Intervention de Robert Guillaumont

Réunion du jeudi 23 novembre 2017 à 10h00
Office parlementaire d'évaluation des choix scientifiques et technologiques

Robert Guillaumont, membre de la CNE2 :

Les enrobés bitumineux sont des matières préparées à partir de boues radioactives, mélangées à haute température avec du bitume. Ce dernier possède différentes propriétés. Par exemple, sa viscosité varie très rapidement en fonction de la température. Au-delà de 50 degrés, le bitume commence à se liquéfier, à 120 degrés il pyrolyse, c'est-à-dire qu'il commence à se décomposer, puis, vers 200 à 230 degrés, s'enflamme en présence d'oxygène. Le colis de bitume n'est donc pas inerte, du point de vue chimique.

Des travaux ont été réalisés par le CEA et les producteurs de déchets, à la demande de la CNE. Ces données sont acquises. Les expériences menées sont allées de la composition microscopique de l'enrobé bitumineux, jusqu'à des essais d'inflammabilité du bitume en présence de feu, ou lorsqu'il est porté à haute température. L'interprétation de ces données est un peu différente, selon qu'elle émane des experts du CEA, ou de ceux de l'IRSN. La Commission avait indiqué, dans l'un de ses précédents rapports, que la résistance au feu des colis de bitume était bonne, dans la mesure où les expériences menées montraient que la température du colis primaire placé dans le colis de stockage n'excédait pas 110 ou 120 degrés.

Des expériences ont aussi été effectuées, voici une dizaine d'années, par le CEA, pour essayer d'incinérer les fûts de bitume dans une torche à plasma, c'est-à-dire une enceinte dans laquelle on peut atteindre une très haute température. Les essais ont conclu qu'il s'agissait d'une opération très difficile à mener. En effet, si le bitume brûle bien, les sels qui y sont incorporés ne sont apparemment pas très bien décomposés. On se retrouve alors avec un résidu d'incinération très difficilement vitrifiable. On ne peut ainsi l'inerter, comme on le fait avec les procédés utilisés à La Hague.

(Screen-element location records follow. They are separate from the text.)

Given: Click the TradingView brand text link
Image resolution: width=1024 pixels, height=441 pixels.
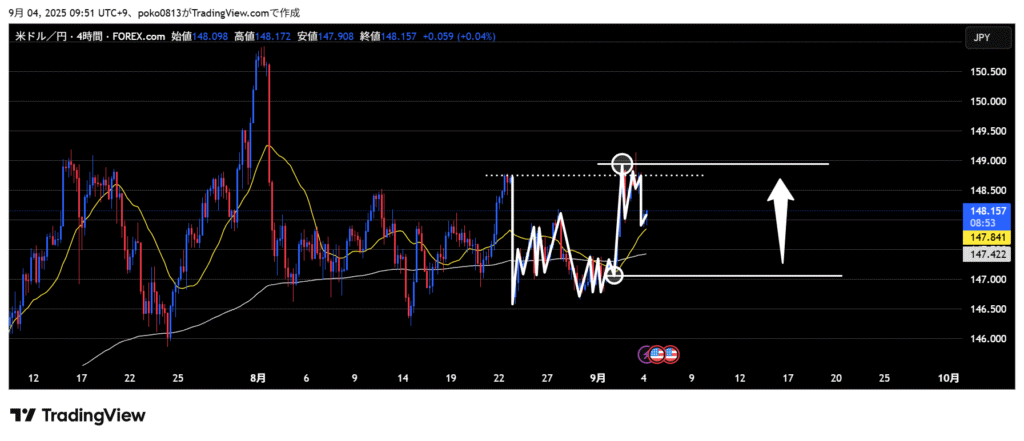Looking at the screenshot, I should 92,415.
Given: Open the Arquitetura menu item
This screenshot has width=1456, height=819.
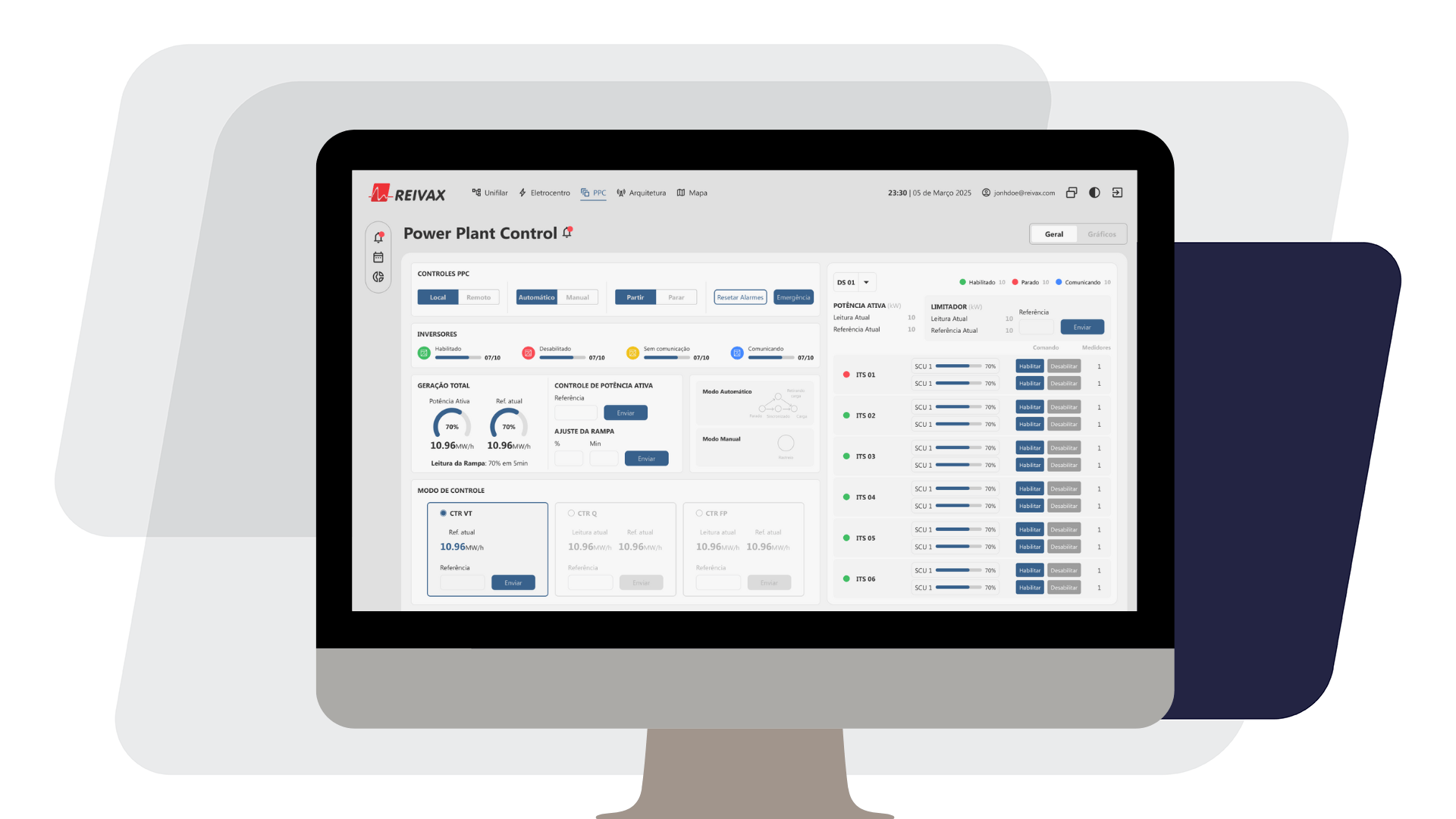Looking at the screenshot, I should [642, 193].
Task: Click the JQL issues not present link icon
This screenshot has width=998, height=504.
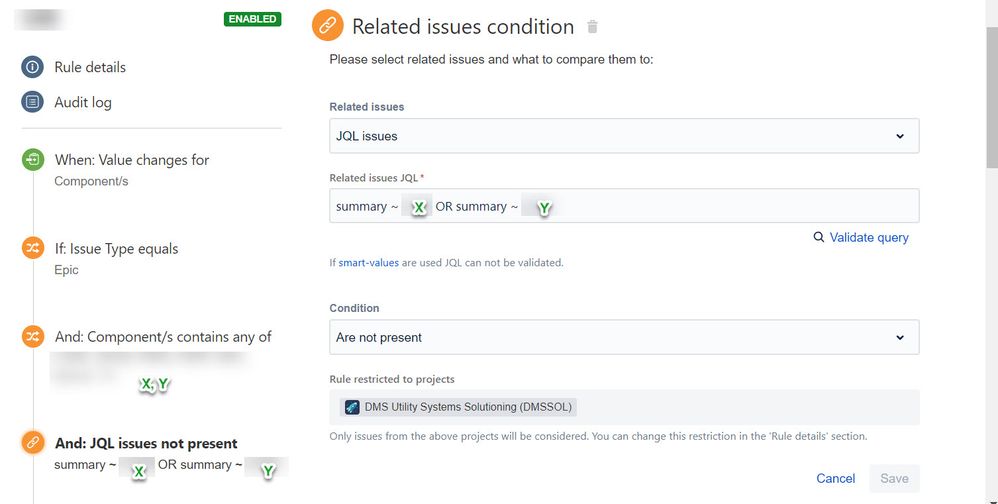Action: pos(33,443)
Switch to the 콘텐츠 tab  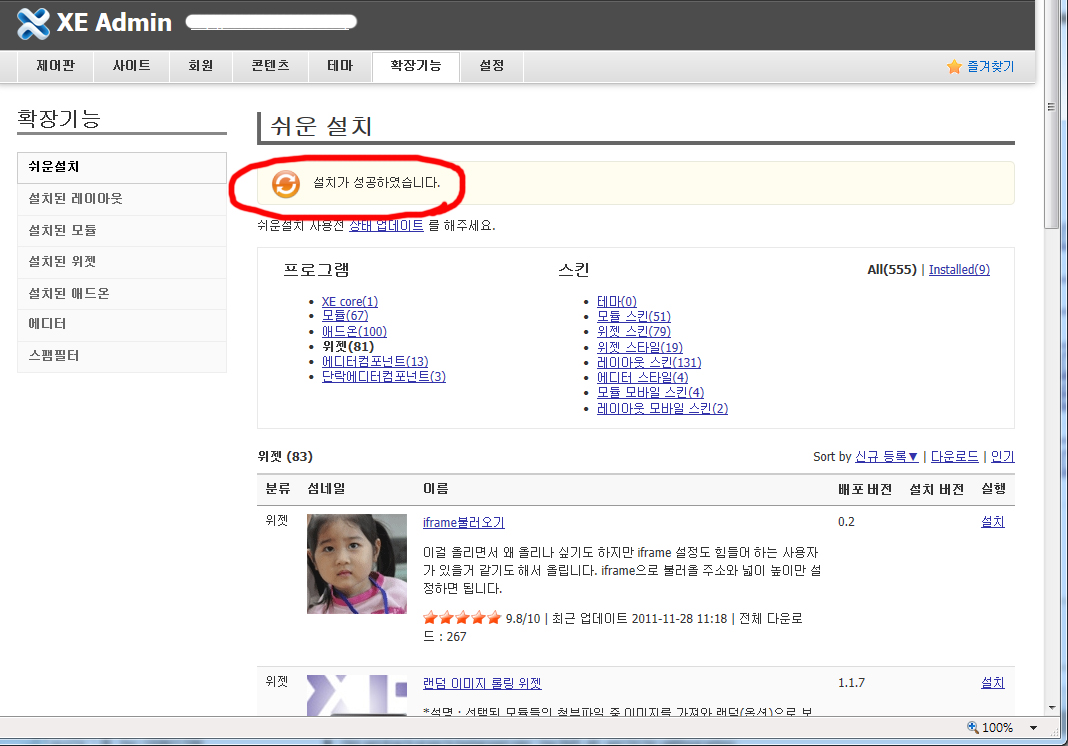[270, 66]
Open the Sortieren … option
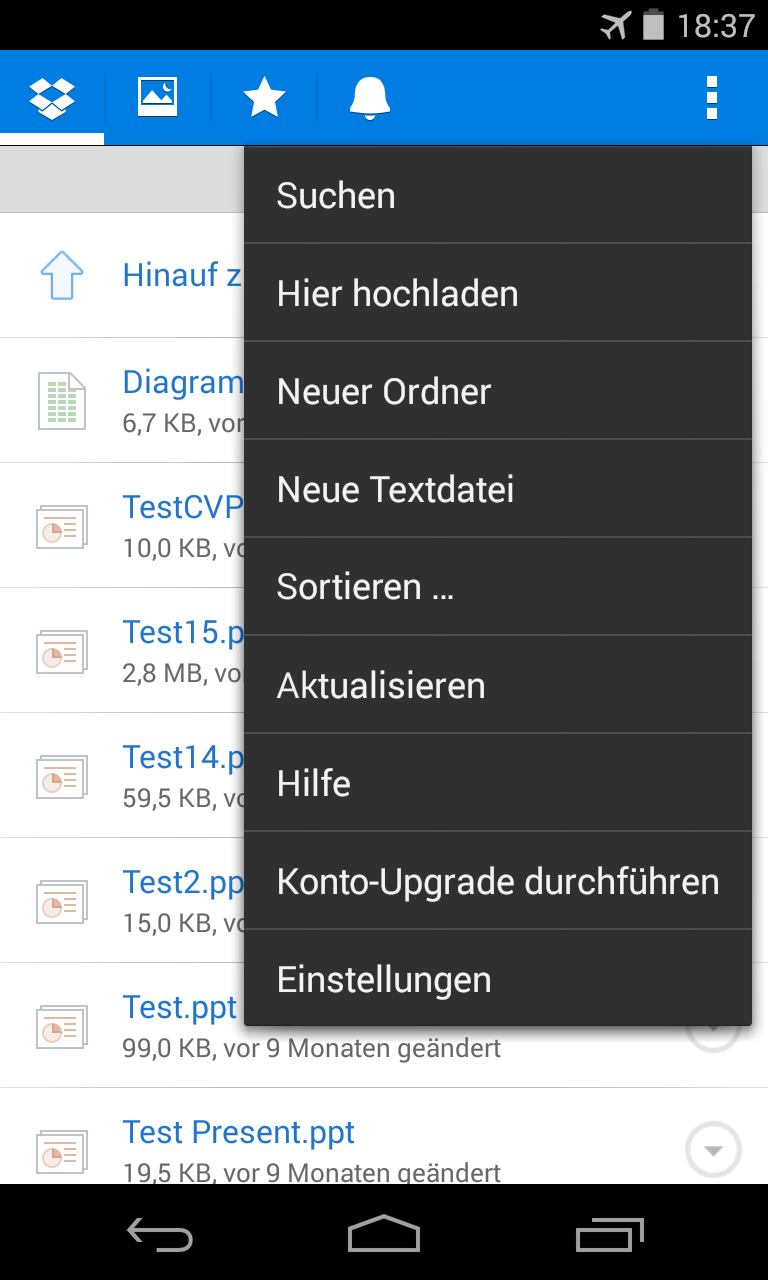Image resolution: width=768 pixels, height=1280 pixels. coord(497,587)
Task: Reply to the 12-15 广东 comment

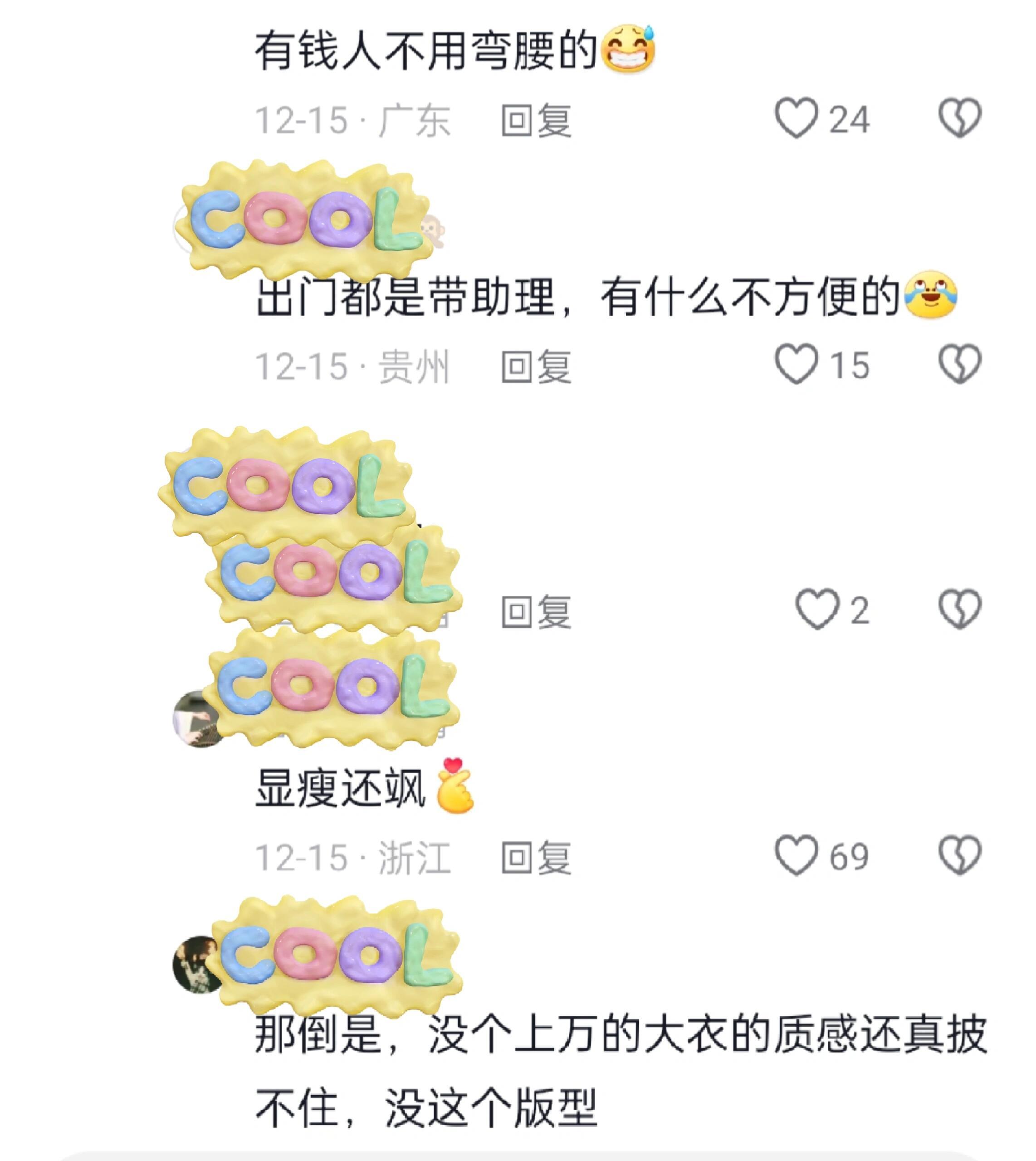Action: tap(536, 120)
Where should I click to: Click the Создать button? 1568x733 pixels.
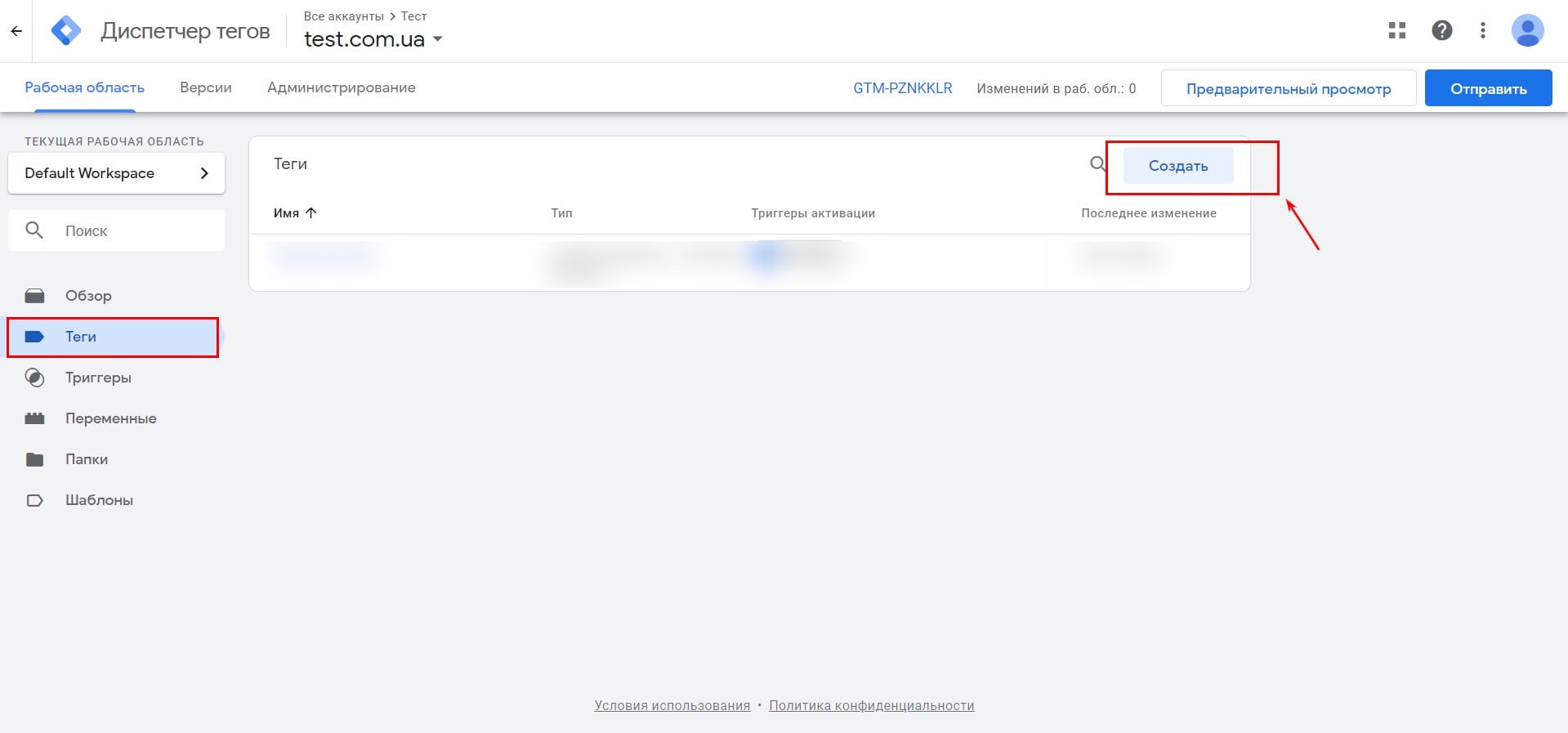click(x=1177, y=166)
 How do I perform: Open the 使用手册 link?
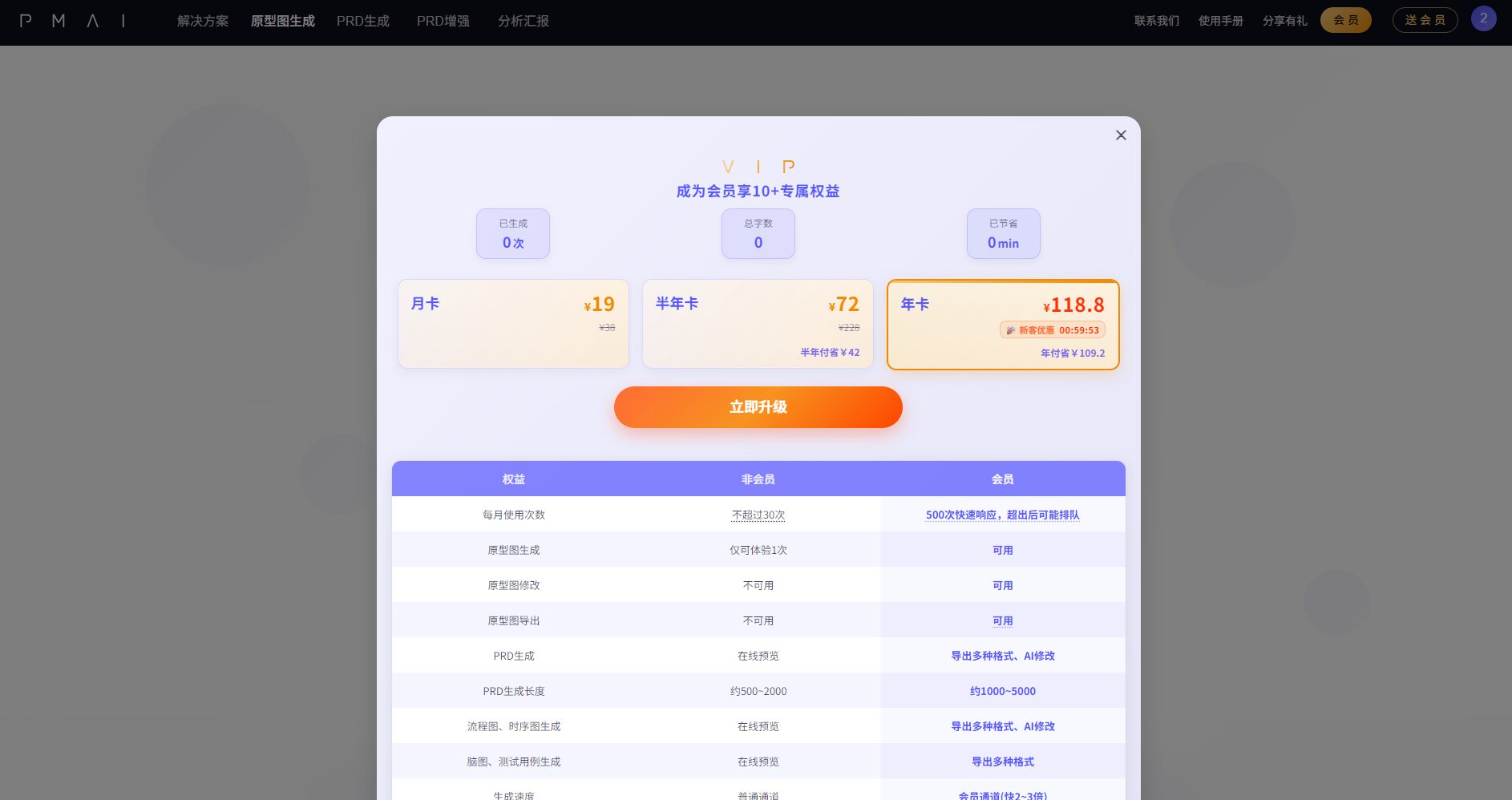tap(1220, 21)
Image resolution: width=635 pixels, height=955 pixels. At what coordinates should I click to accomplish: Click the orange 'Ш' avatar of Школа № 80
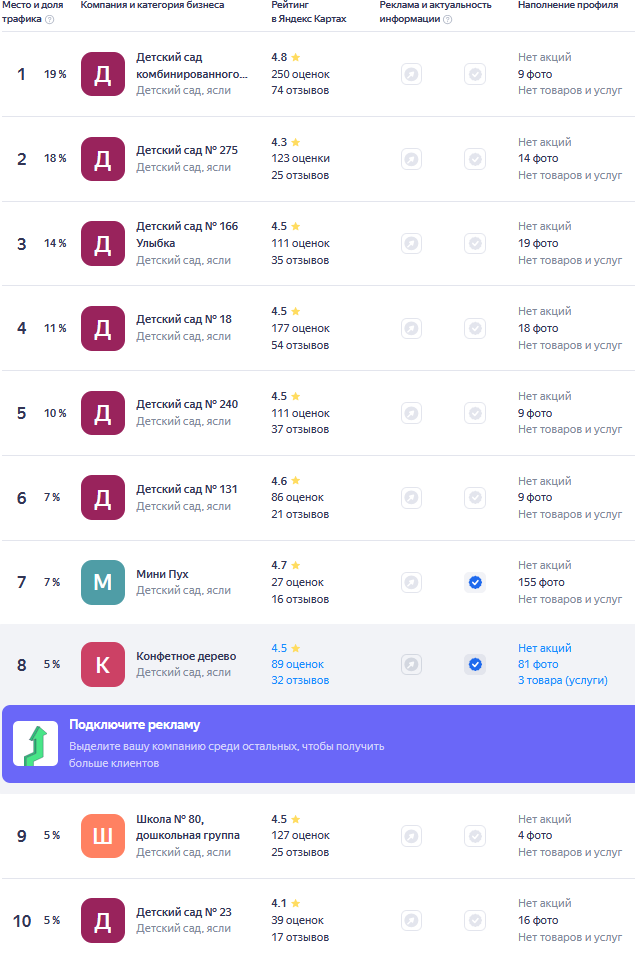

D'autres organismes ont, par ailleurs, des colis de bitumes à gérer. Je pense essentiellement à nos amis belges de Belgonucléaire, qui disposent d'environ 60 000 fûts de bitume, contre 50 000 en France. Tout dernièrement, leur autorité de sûreté leur a demandé de reprendre les études pour analyser les problèmes d'inflammabilité. Il s'agit donc d'un sujet d'interrogation, en Belgique comme en France.

Va-t-on, sur la base des données actuellement acquises, pouvoir trancher, en réduisant les incertitudes, ou va-t-il falloir procéder à de nouvelles expériences ? La décision sera entre les mains des experts qui vont se pencher sur ce problème. Ce problème des bitumes est récurrent : les interrogations courent en effet depuis une dizaine ou une quinzaine d'années. Aujourd'hui, nous sommes, en quelque sorte, à la butée, devant le fait accompli. Il faut trancher ce problème.

Je précise que mon intervention concernait exclusivement cette question, abordée sous l'angle scientifique, et absolument pas le volet économique du problème.